Introduction
In the TruffleRuby status report for 2016, we indicated that we planned to address our startup time problem in the coming year. We’re well aware that one of the biggest challenges facing alternative Ruby implementations is being competitive with MRI on startup time and memory consumption. While we have established a peak performance advantage over other implementations in many benchmarks, we haven’t had a very impressive story to tell for short-lived applications such as one-off Ruby scripts and test suites.

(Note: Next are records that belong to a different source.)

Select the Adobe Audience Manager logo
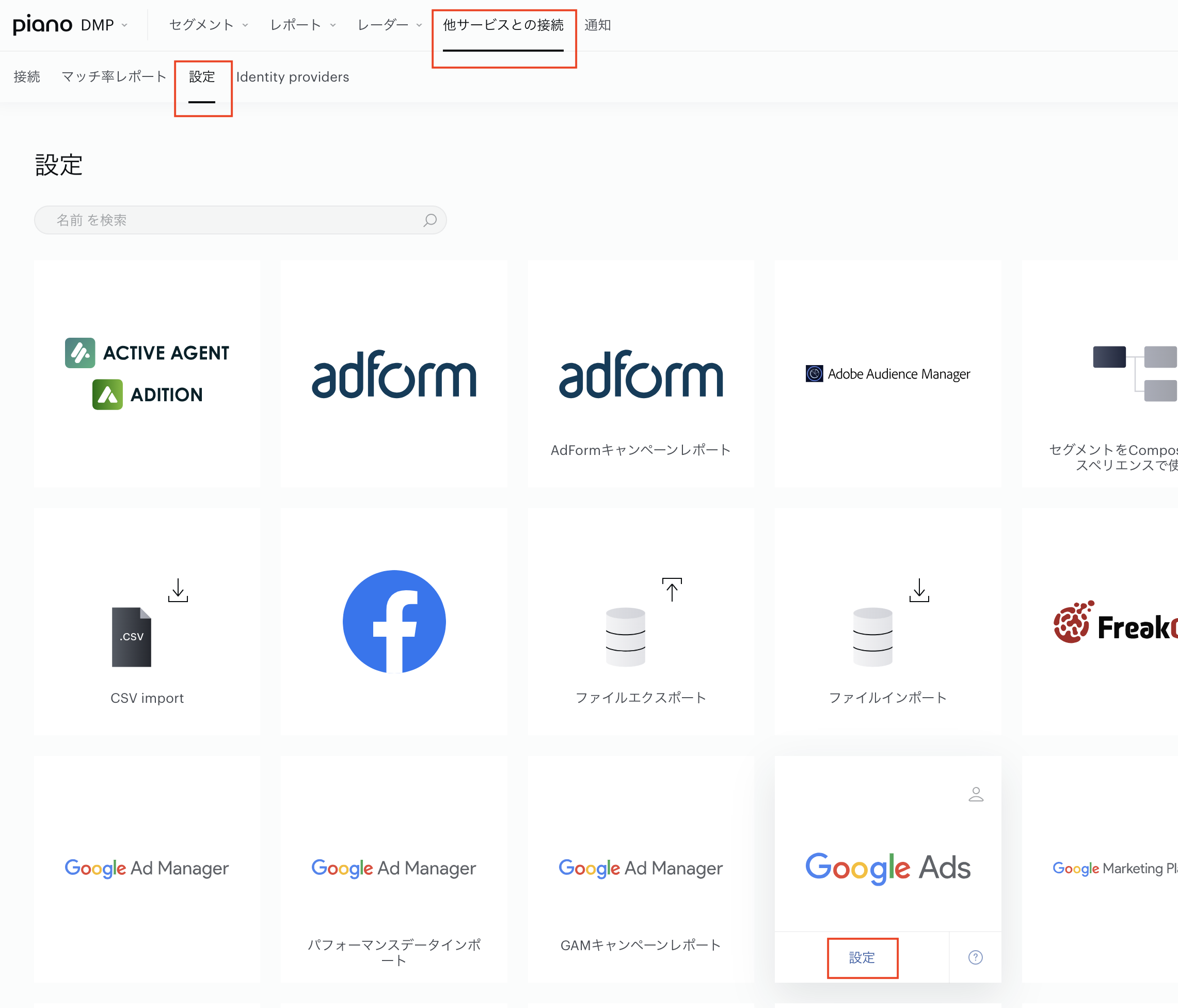This screenshot has width=1178, height=1008. (887, 374)
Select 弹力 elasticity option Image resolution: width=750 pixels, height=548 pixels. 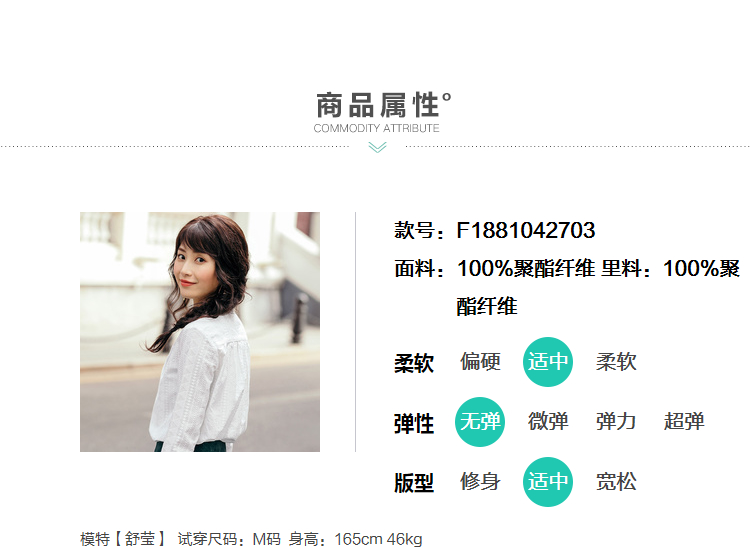click(x=616, y=422)
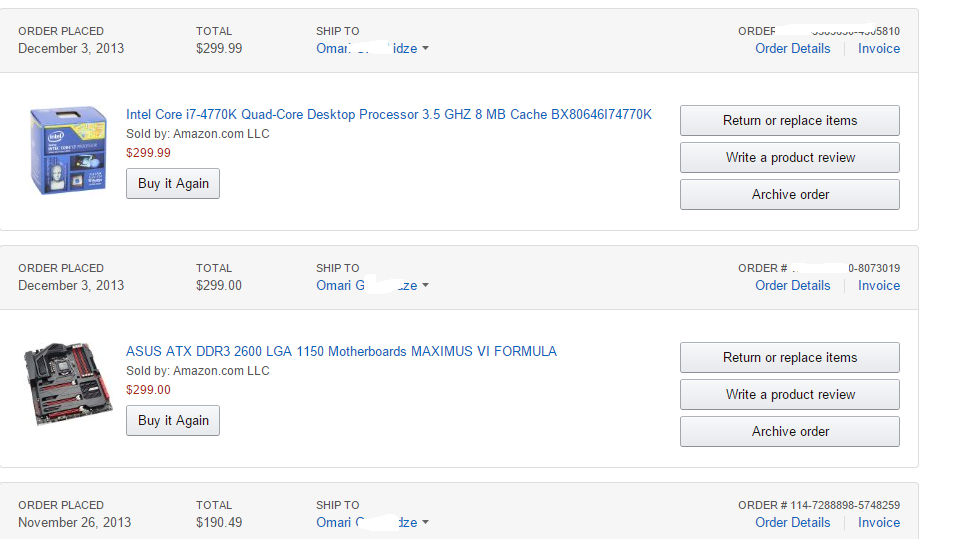This screenshot has height=539, width=975.
Task: Open Intel Core i7-4770K product title link
Action: (x=388, y=114)
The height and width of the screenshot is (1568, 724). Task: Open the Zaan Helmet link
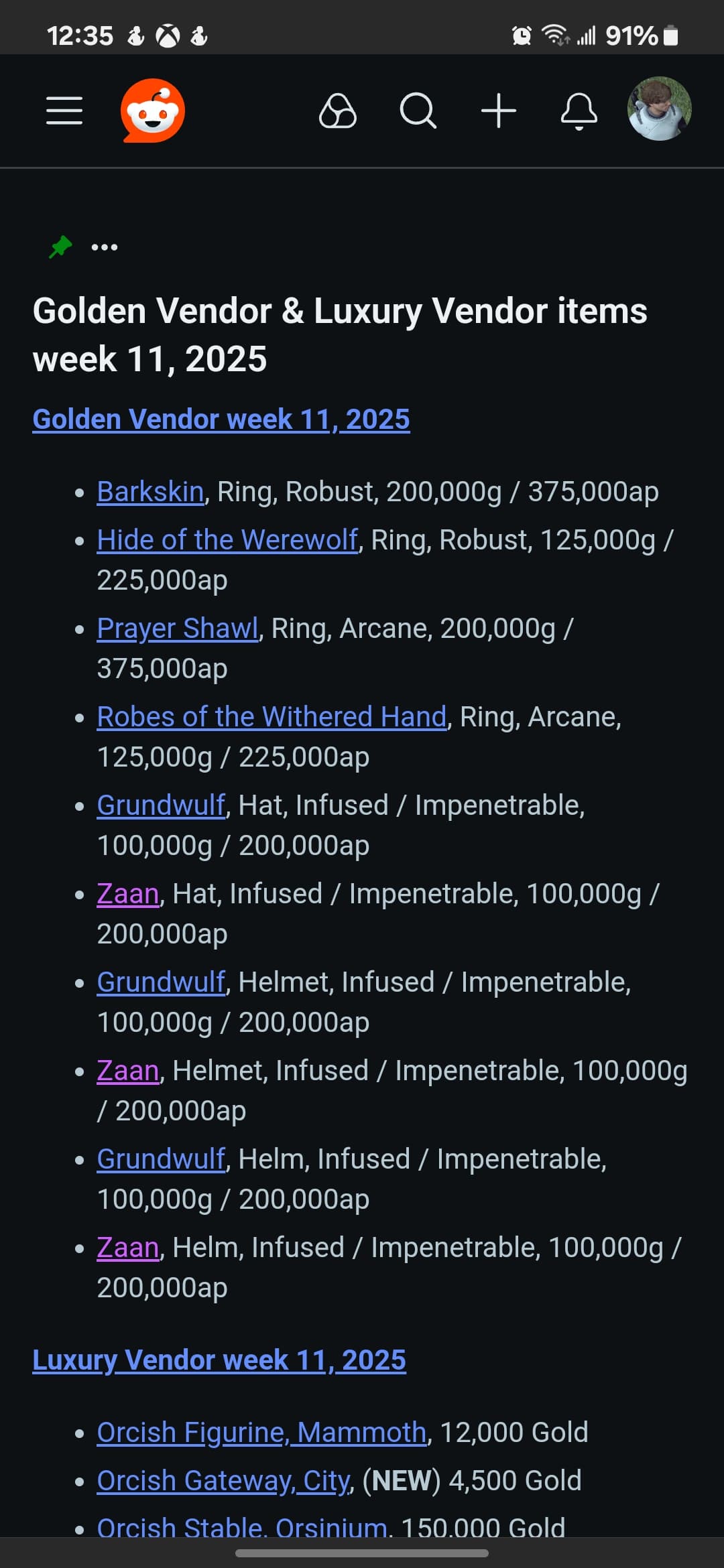point(128,1071)
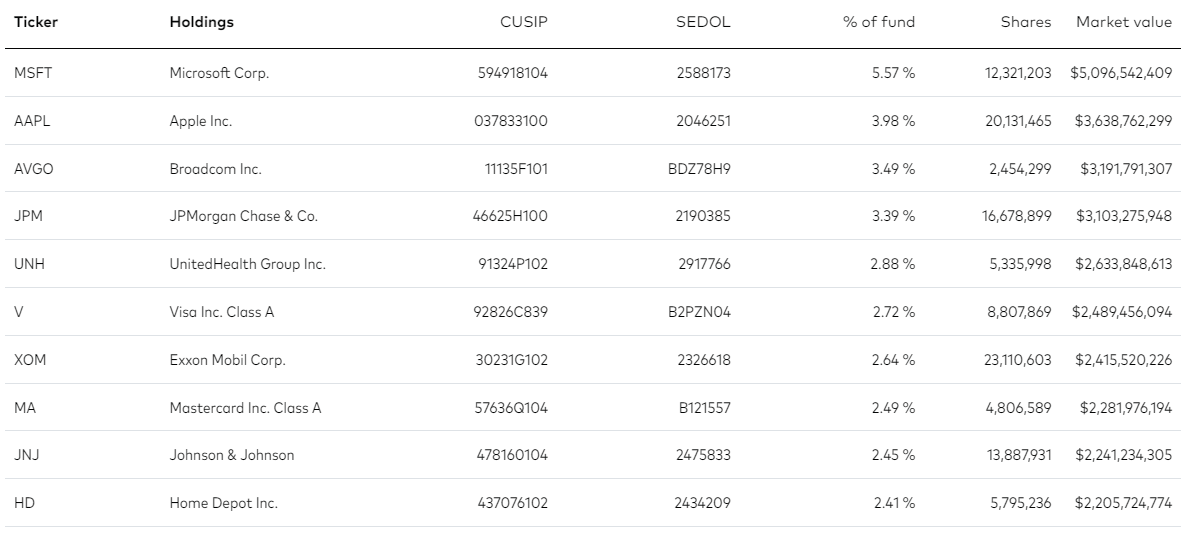The height and width of the screenshot is (534, 1187).
Task: Sort by Market value column header
Action: (x=1123, y=22)
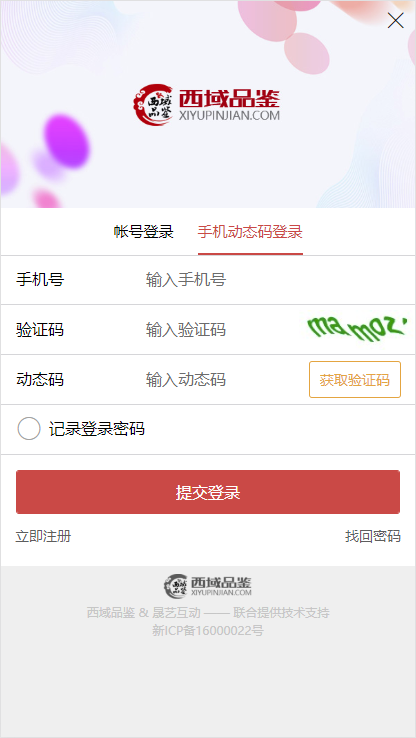Click the 新ICP备16000022号 footer text

tap(208, 630)
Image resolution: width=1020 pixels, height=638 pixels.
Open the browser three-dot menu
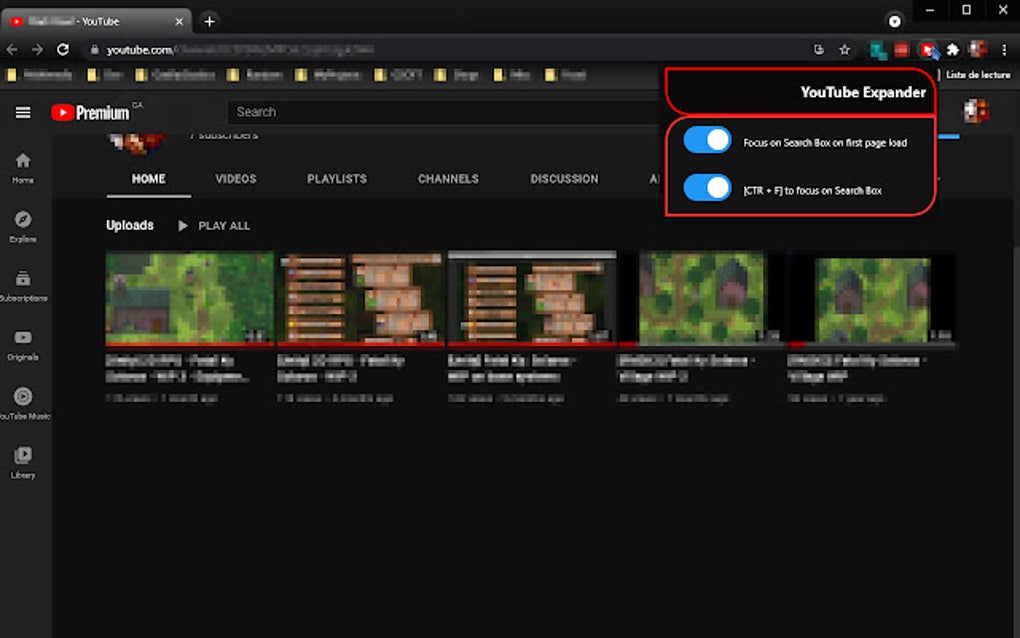point(1003,48)
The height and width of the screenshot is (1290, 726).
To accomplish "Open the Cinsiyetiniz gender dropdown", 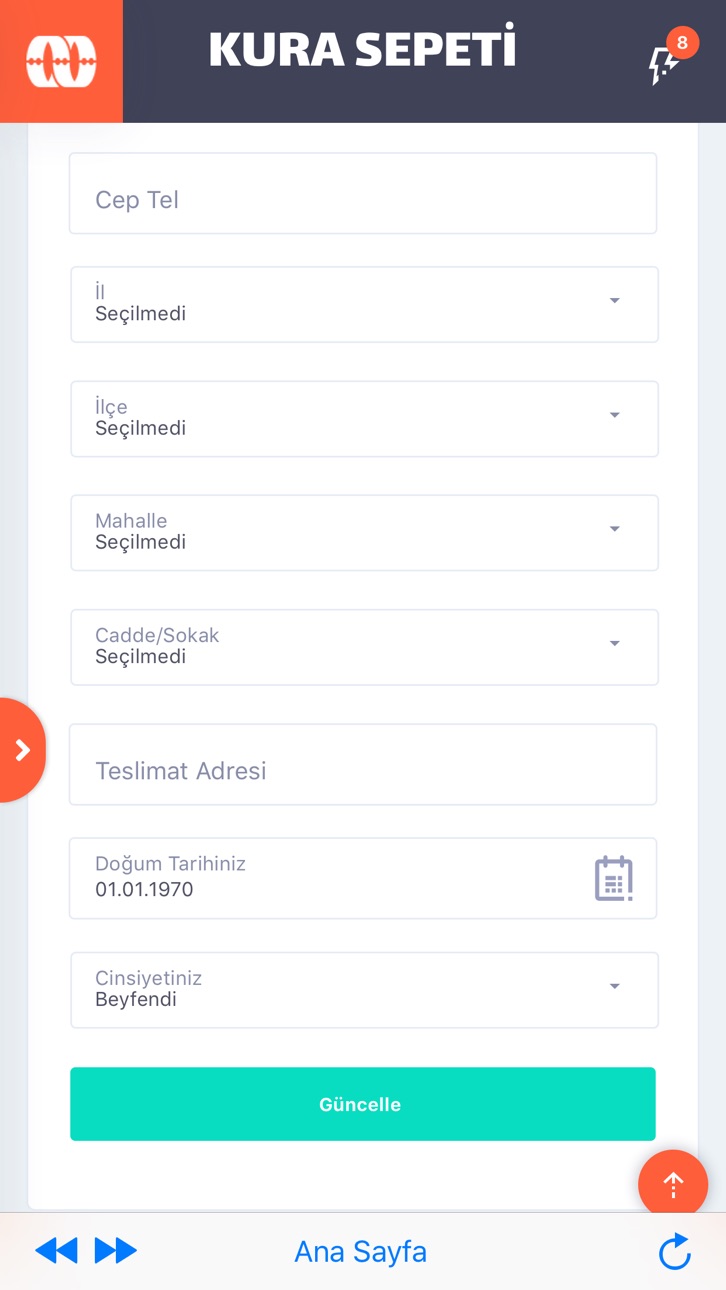I will click(364, 990).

I’m extremely pleased to say that we’re making good on that promise. Starting with GraalVM 0.20, we’re now shipping a new virtual machine and ahead-of-time compiler that can produce static binaries of Truffle-based languages.
Glossary
There’s a lot of terminology involved in discussing TruffleRuby. If you’ve been following our project status you might already be familiar with them, but I assume many people are not. In order to make the remainder of this post easier to understand, I’ve provided a brief glossary below:
- Graal
- An optimizing compiler for the JVM written in Java with hooks available to interact with it from Java.
- Truffle
- A self-optimizing AST interpreter framework for Java. When paired with Graal it is able to perform partial evaluation on the interpreter and user program to produce tight machine code for the running application.
- TruffleRuby
- An implementation of Ruby based on Truffle. Since it uses Truffle, the runtime is authored in Java, but much of the core library is written in Ruby.
- GraalVM
- A distribution containing a Graal-enabled JVM and runtimes for Truffle-based languages (currently TruffleRuby, Graal.js, and FastR) from Oracle Labs.
Performance
Isolating startup time from program execution can be a bit tricky.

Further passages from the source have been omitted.